Chicago gallery owner Rhona Hoffman has three or four collectors she won’t sell to again.
“They broke the rule,” says the contemporary art dealer.
That commandment to collectors: If you later decide to sell your artwork, consign it back to the gallery—do not put it up at auction.
When buyers ignore this rule and auction off recently purchased pieces, it’s called flipping.
From the perspective of dealers, flipping is a problem because when auction-sale prices are publicized, it is often to the detriment of the artist. Dealers tend to create narratives for their artists, and they believe that in the long run, keeping control of that narrative and pricing is better for the artist. The idea is to build demand at a sustainable pace, rather than risk creating a bubble and then a bust.
“Flipping can harm an artist’s career by creating enormous pressure,” says Andrea Teschke, partner at the New York City gallery Petzel. “While not ideal, I don’t think that one collector selling a work not long after buying it at the gallery poses a huge risk for the artist’s career. It’s more that it might kick off a chain reaction that could flood the market, either creating a bubble or drowning their primary price.”
Ms. Teschke says she “includes a resale clause on our invoices, which is a reminder to come back to us if someone decides to part with a work.”
Other dealers go further, requiring buyers to sign agreements restricting what they can do with their art purchases. Such agreements “are not heavily litigated, but they are enforceable,” says New York City lawyer Judd Grossman. He adds that he, on behalf of some dealer clients, has “threatened litigation” against buyers looking to flip works. The threat, he says, usually is enough.
Many buyers, however, recoil at such restrictions. And many artists think they are better off when the free market is allowed to set prices. They believe the dealers may be looking out for the dealers’ best interests—and not the artists’.
Painter, sculptor and printmaker Frank Stella, whose works are highly sought after and found often in museums, says that to his knowledge none of his artworks have been flipped. But he believes that collectors “paid for it. They can do what they want with it.”
Another American painter, Tom Christopher, says buyers have flipped his works more than once, and to him the practice is “absolutely wonderful. It brings attention to you. Otherwise, you just have works sitting around your studio unsold. It’s exactly what you want. It’s capitalism.”

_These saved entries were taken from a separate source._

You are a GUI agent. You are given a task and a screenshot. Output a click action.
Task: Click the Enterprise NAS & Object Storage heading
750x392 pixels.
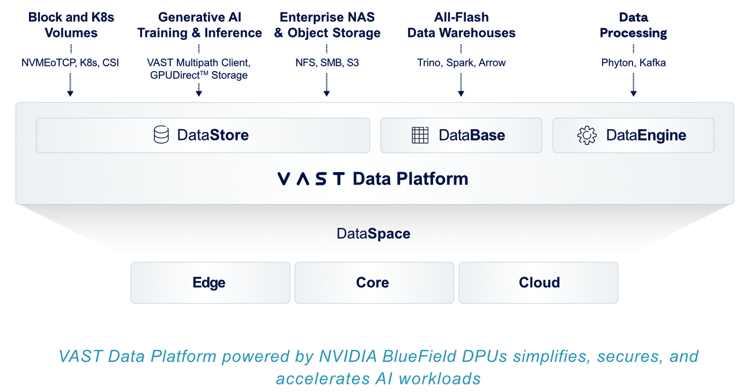tap(327, 25)
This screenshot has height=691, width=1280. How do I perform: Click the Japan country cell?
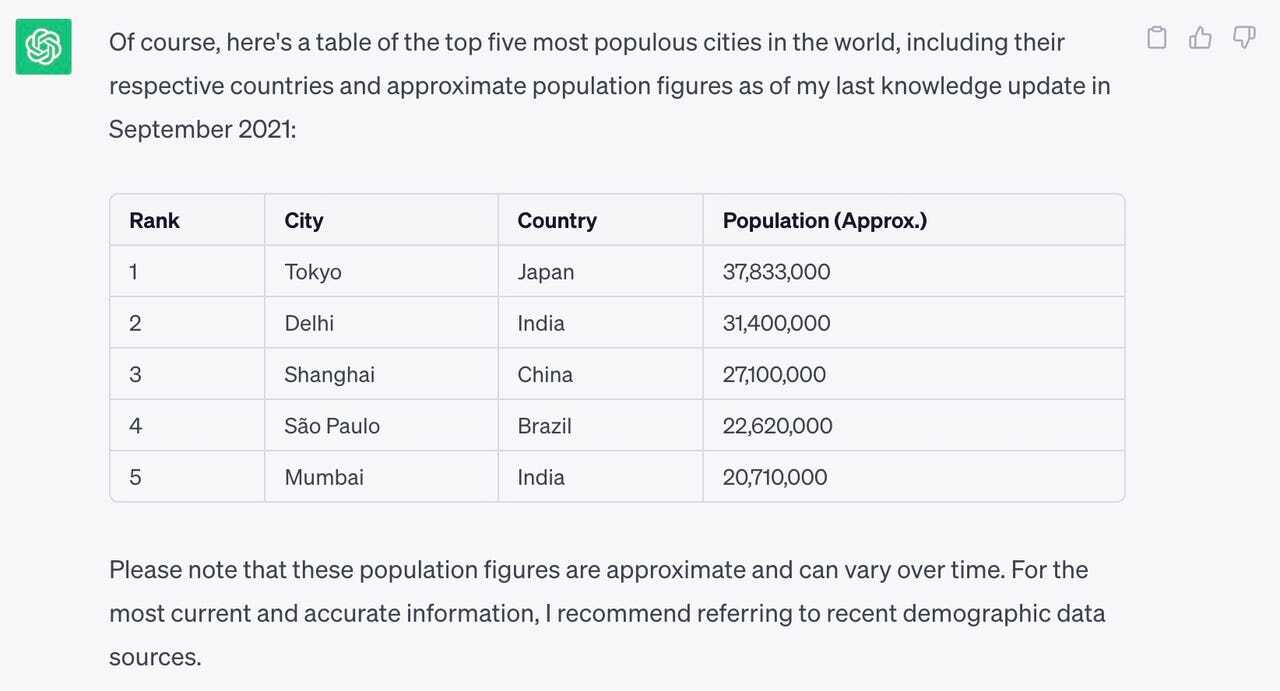[x=546, y=272]
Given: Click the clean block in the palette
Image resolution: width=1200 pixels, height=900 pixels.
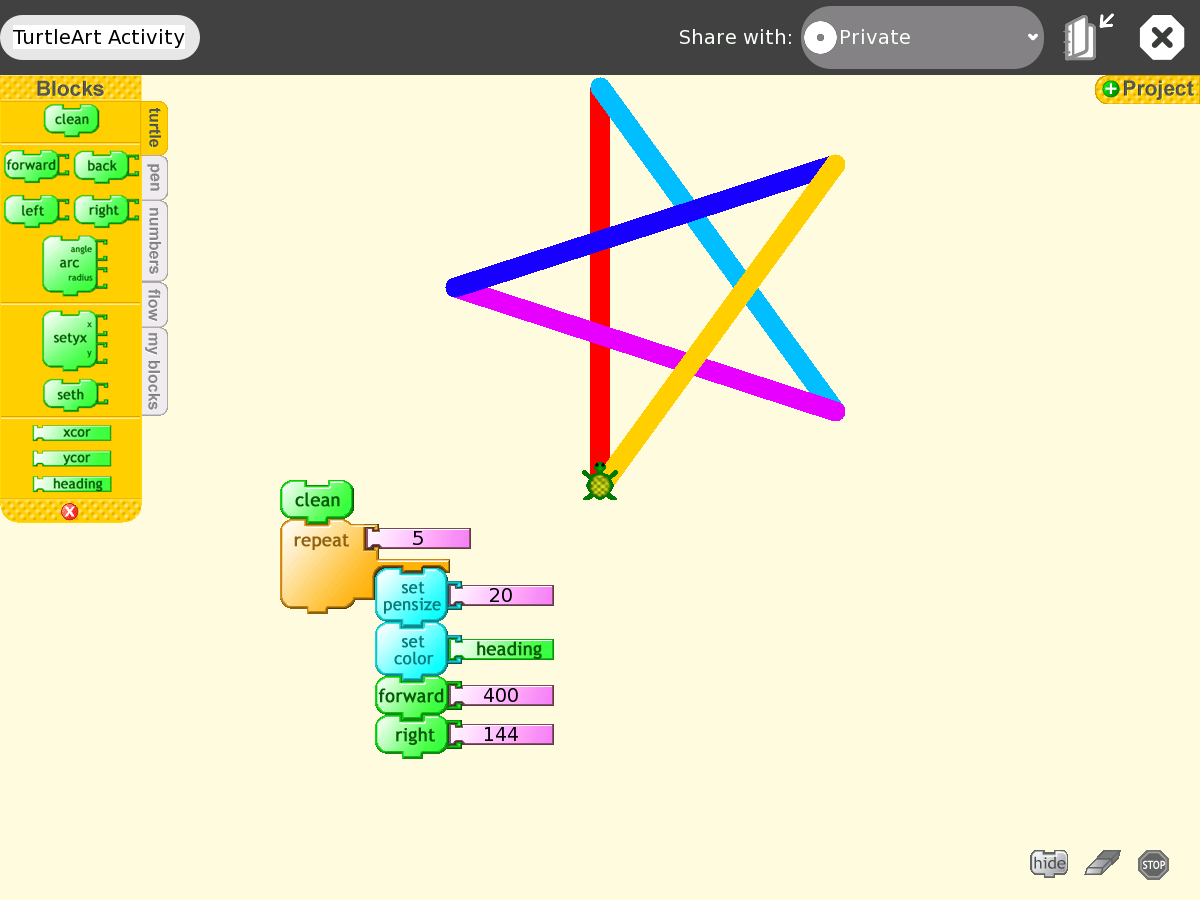Looking at the screenshot, I should [71, 120].
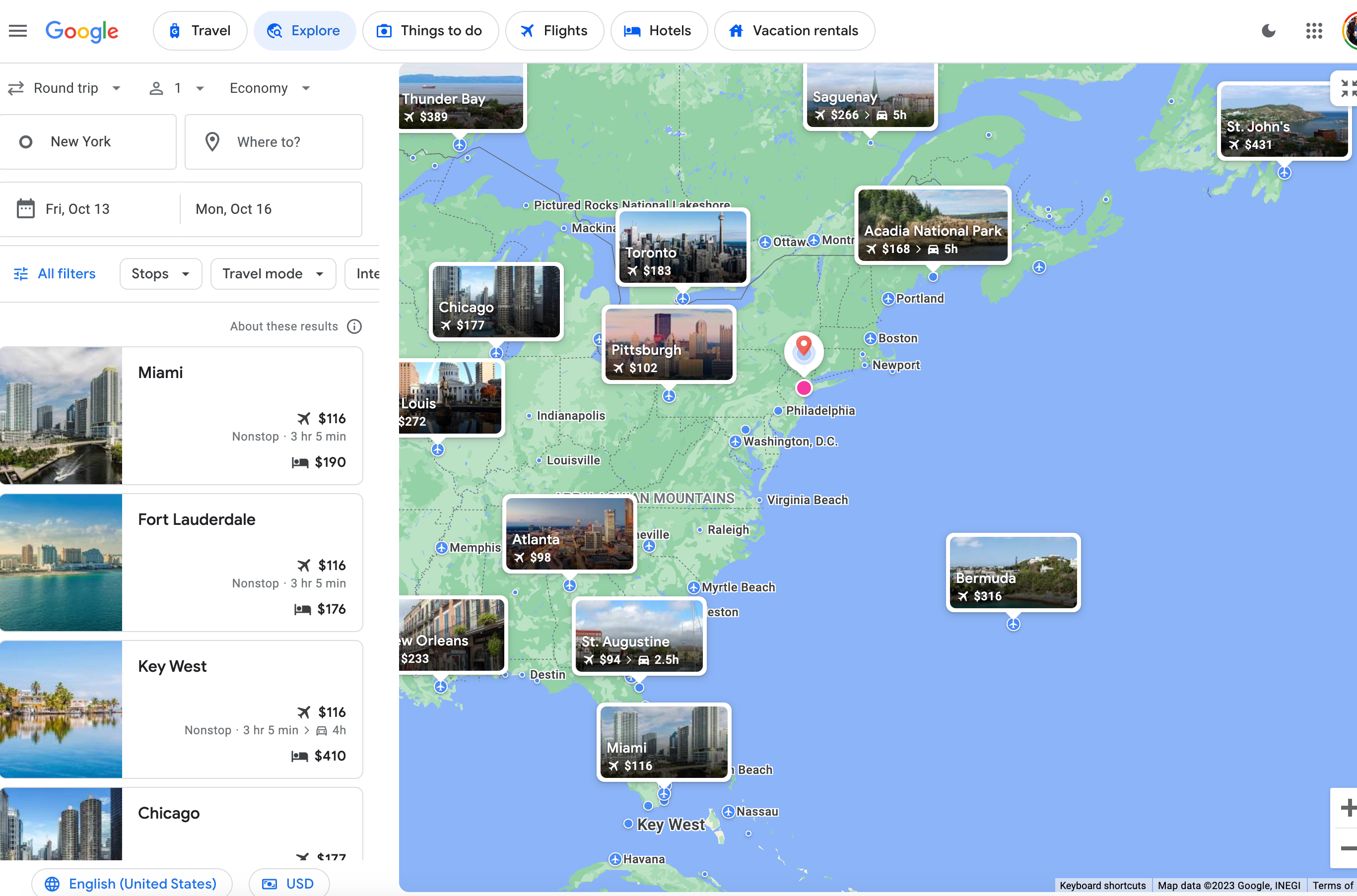
Task: Expand the Economy class dropdown
Action: point(266,88)
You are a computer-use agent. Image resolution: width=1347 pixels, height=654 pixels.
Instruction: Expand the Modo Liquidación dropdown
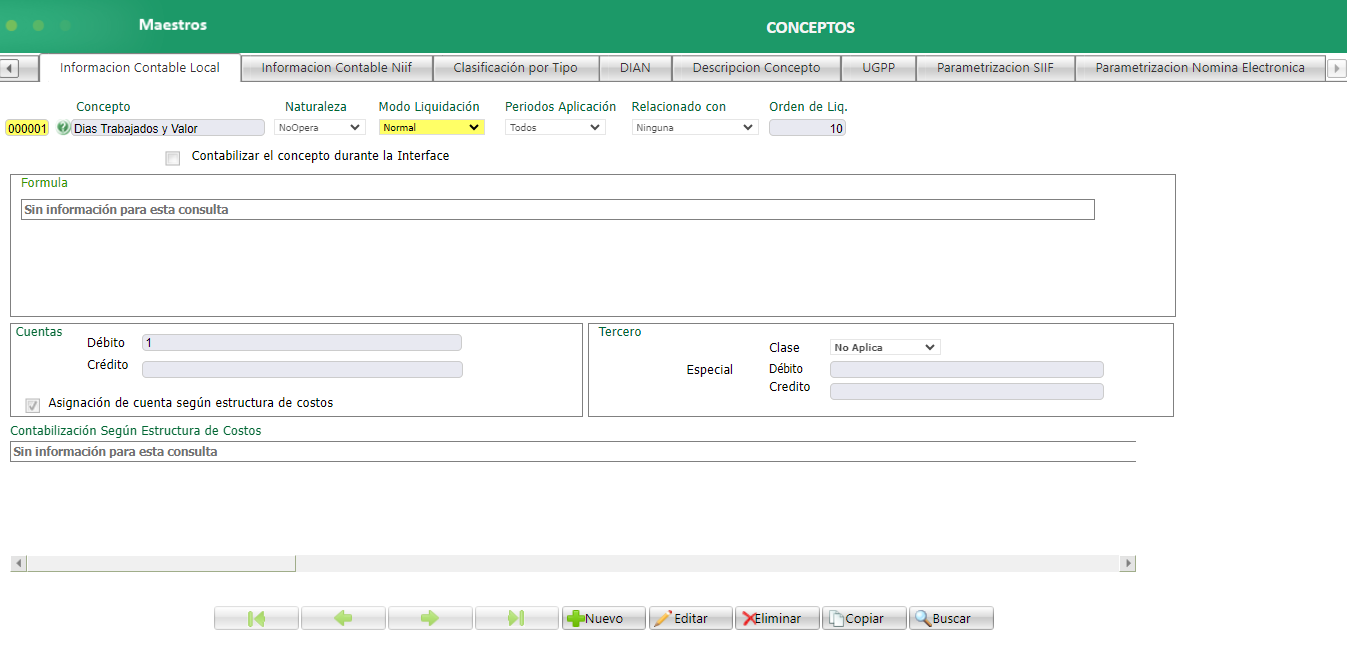[431, 128]
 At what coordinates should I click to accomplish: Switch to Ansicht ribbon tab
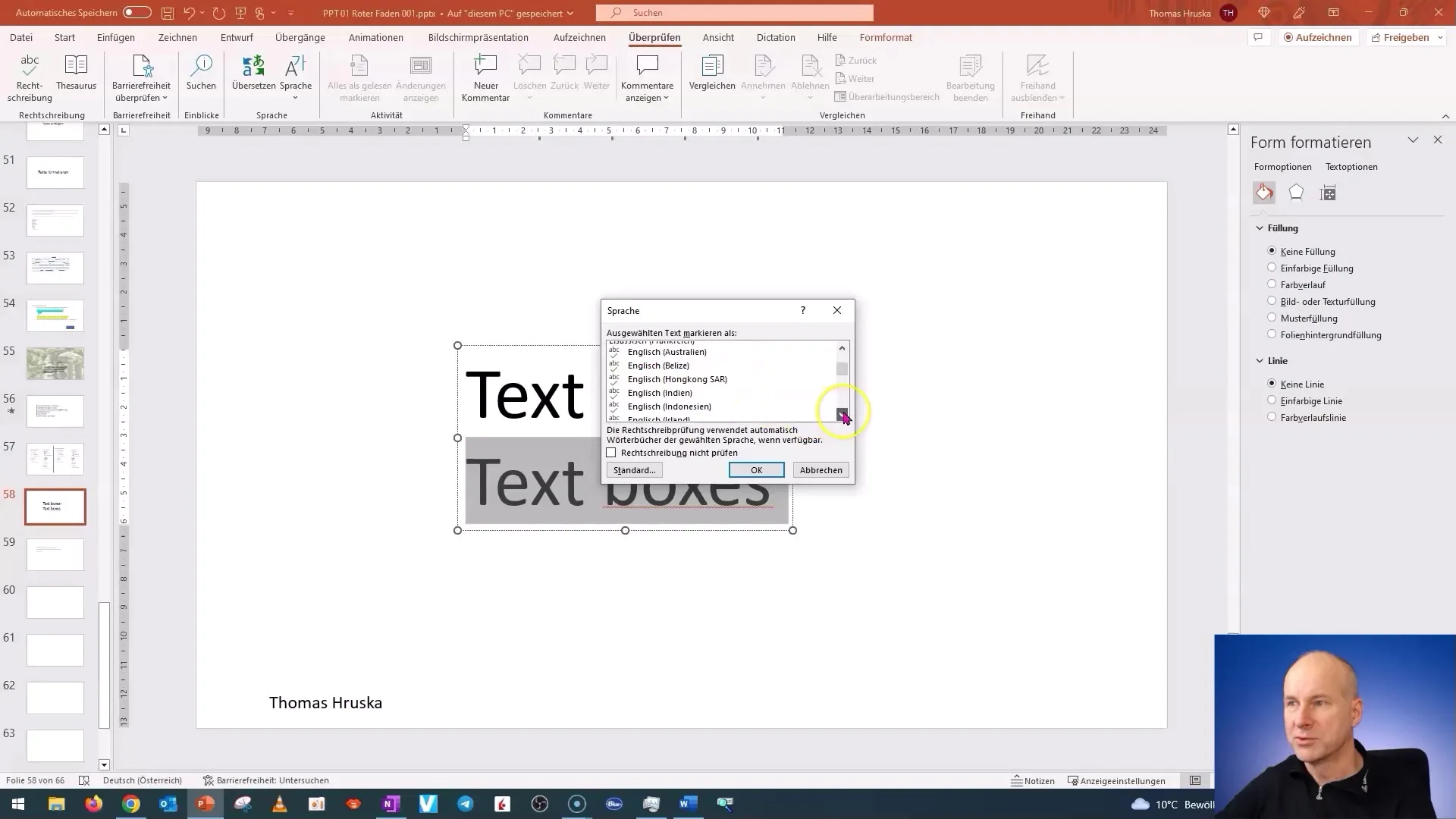(720, 37)
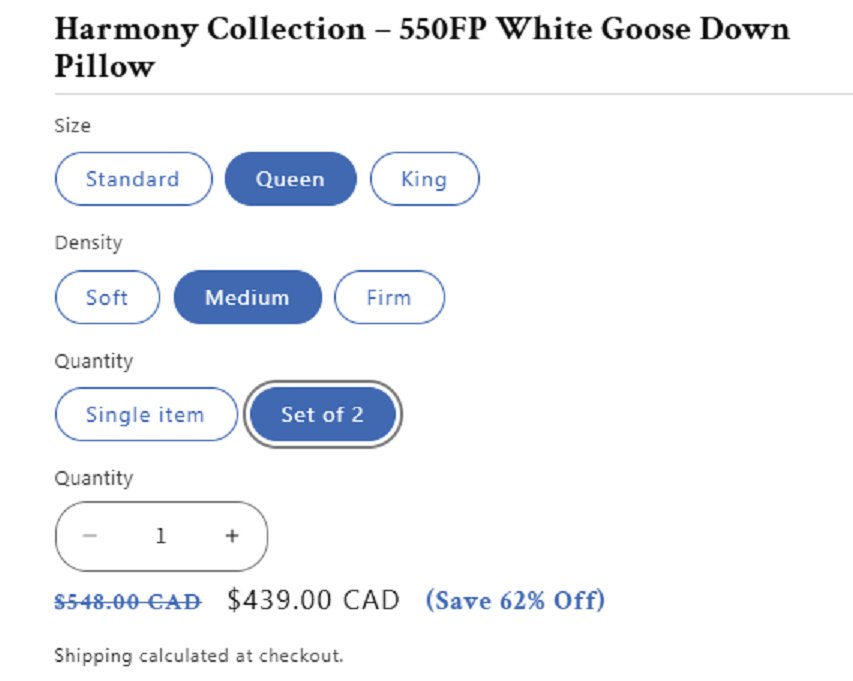Image resolution: width=853 pixels, height=681 pixels.
Task: Click the Quantity label above the stepper
Action: tap(93, 478)
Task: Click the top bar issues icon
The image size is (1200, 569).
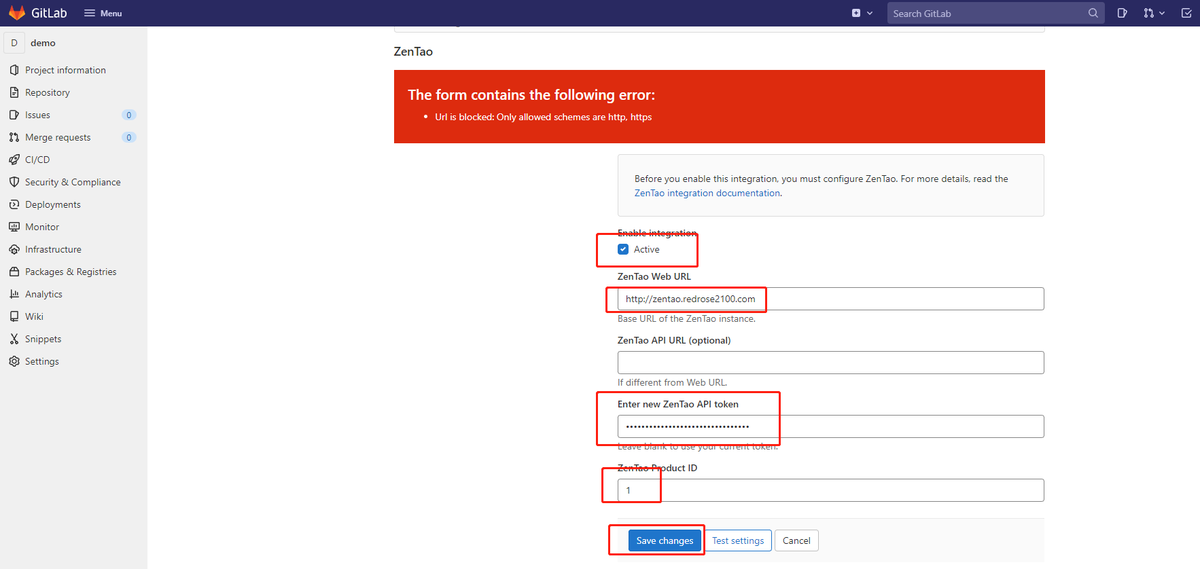Action: coord(1122,13)
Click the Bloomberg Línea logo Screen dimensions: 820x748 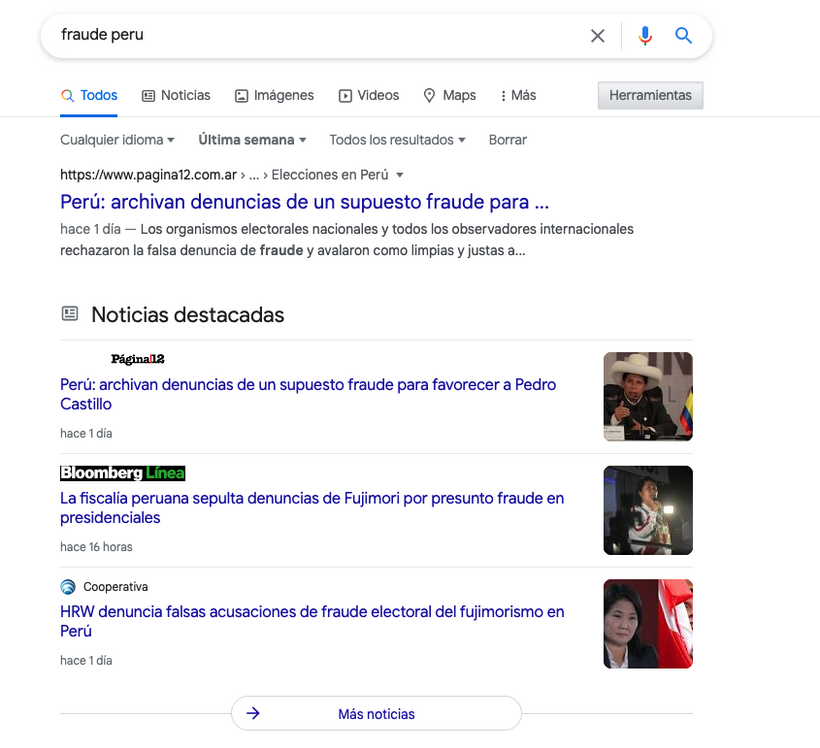(x=122, y=473)
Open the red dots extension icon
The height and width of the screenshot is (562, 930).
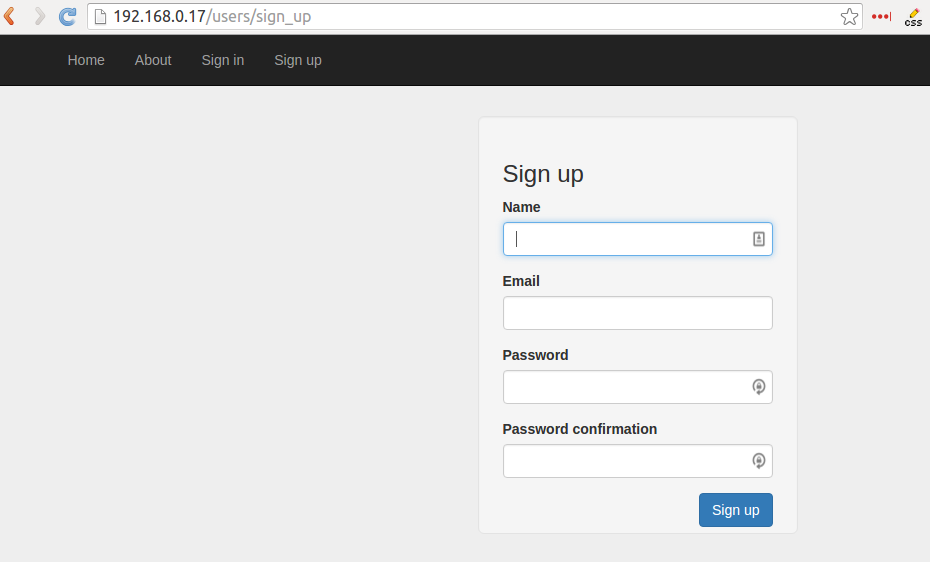coord(881,17)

Some observers see the rise in flipping as a generational change in attitudes among owners of fine art. Evan Beard, managing director of private banking at Bank of America, many of whose clients are collectors of contemporary art, says the newest generations of art buyers “are market-driven, have a trading mentality, see the artworks they own as part of an asset class and are very comfortable moving in and out of different commodities.”
New York City art-gallery owner Sean Kelly says he views the change taking place as a shift that has been sped up by the pandemic. Buyers today have “a greater degree of comfort in buying without actually seeing the objects they’re buying,” Mr. Kelly says. “That fosters more of a trading mentality. The pandemic has increased this tendency, as more and more buyers view artworks, as well as their sales price history, online rather than up-close. The emotional connection to a given work of art is diminished, and the artwork becomes one more fungible object.”
Still, John R. Cahill, a New York City lawyer who represents art collectors, questions these explanations. “Not everyone tagged with the epithet of ‘flipper’ is in fact a soulless philistine,” he says. Some of Mr. Cahill’s clients, he says, are hedge-fund managers on the lookout for undervalued assets. Others, he says, “are true art lovers who also truly need the funds a sale will raise.” There are art collectors, too, he adds, who “believe, sometimes correctly, that a big price splash at auction or at a major gallery will help an artist’s career.”